START DOCUMENT TEXT

I’m sure (unless you’ve been sleeping under a rock) you’ve heard about the Wells Fargo fraud account scandal. If not, you can find the details here.
While this particular fiasco is nothing new to the problems with monetary bonus incentives, it is a reminder and perfect example of the risks associated with such incentives.
In the latest Wall Street Journal article headlined: Wells Fargo CEO Defends Bank Culture, Lays Blame with Bad Employees Chief Executive John Stumpf says: ‘There was no incentive to do bad things’
Great try John, but that response confirms there are flawed processes within the company. Just own it!
This behaviour is exactly what Senator Elizabeth Warren brought to light in her recent mauling of the CEO when he appeared before the Senate Banking Committee. She asked him a series of questions to determine his level of accountability as a result of this scandal. Here’s a few of them:
Senator Warren: Have you fired a single Senior-Level Executive? The people who actually led your community banking or compliance division?
CEO Answer: NO
Senator Warren: Have you returned one nickel of the millions you’ve earned while this scandal was going on?
CEO Answer: NO
Senator Warren: Have you resigned from your position as CEO or Chairman of Wells Fargo?

END DOCUMENT TEXT
START DATA

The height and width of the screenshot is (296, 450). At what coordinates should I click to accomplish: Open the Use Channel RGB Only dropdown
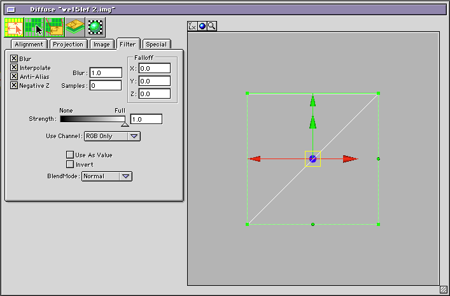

END DATA

> WORK TO DO:
1 - In the blog post on the Wells Fargo scandal, before which committee did the CEO appear?
2 - Translate this sentence from the blog post on the Wells Fargo scandal into Spanish: "She asked him a series of questions to determine his level of accountability as a result of this scandal."
3 - Pick up the blog post on the Wells Fargo scandal after its final sentence and carry it forward.

> TASK RESPONSES:
1 - The Senate Banking Committee.

2 - Ella le hizo una serie de preguntas para determinar su grado de responsabilidad como consecuencia de este escándalo.

3 -
CEO Answer: NO
So, you weren’t personally impacted by this scandal at all were you, John?
Let’s get this straight. His leadership team kept their jobs, their livelihood…their ability to feed their families just as he did and NONE of them returned any of the money they earned during the scandal either? What exactly is the point of saying you’re accountable without actually being accountable? I know it sounds good to say it so people think you have a conscious….but the purpose of the word is to inspire action before it becomes truth.
I teach this in my accountability workshops.
Senator Warren’s conclusion: John, you are not holding yourself accountable and you are practicing gutless leadership.
Thank you, Senator Warren!
But Here’s The Big Picture
This entire scandal is a great example of the problems any organisation can face when offering monetary incentives to employees tied to sales versus quality, ethics and service.
Incentives often fail to consider process and methodology used to grant monetary benefits to employees, leaving an open space for interpretation when reaching set targets.
Imagine a good employee who makes it practice to follow rules, prioritise quality and ethics. That employee may have good intentions to follow organisational values, and (due to a variety of reasons) may still be unable to reach popular targets attached to bonuses – which are also often tied to public internal/external recognition.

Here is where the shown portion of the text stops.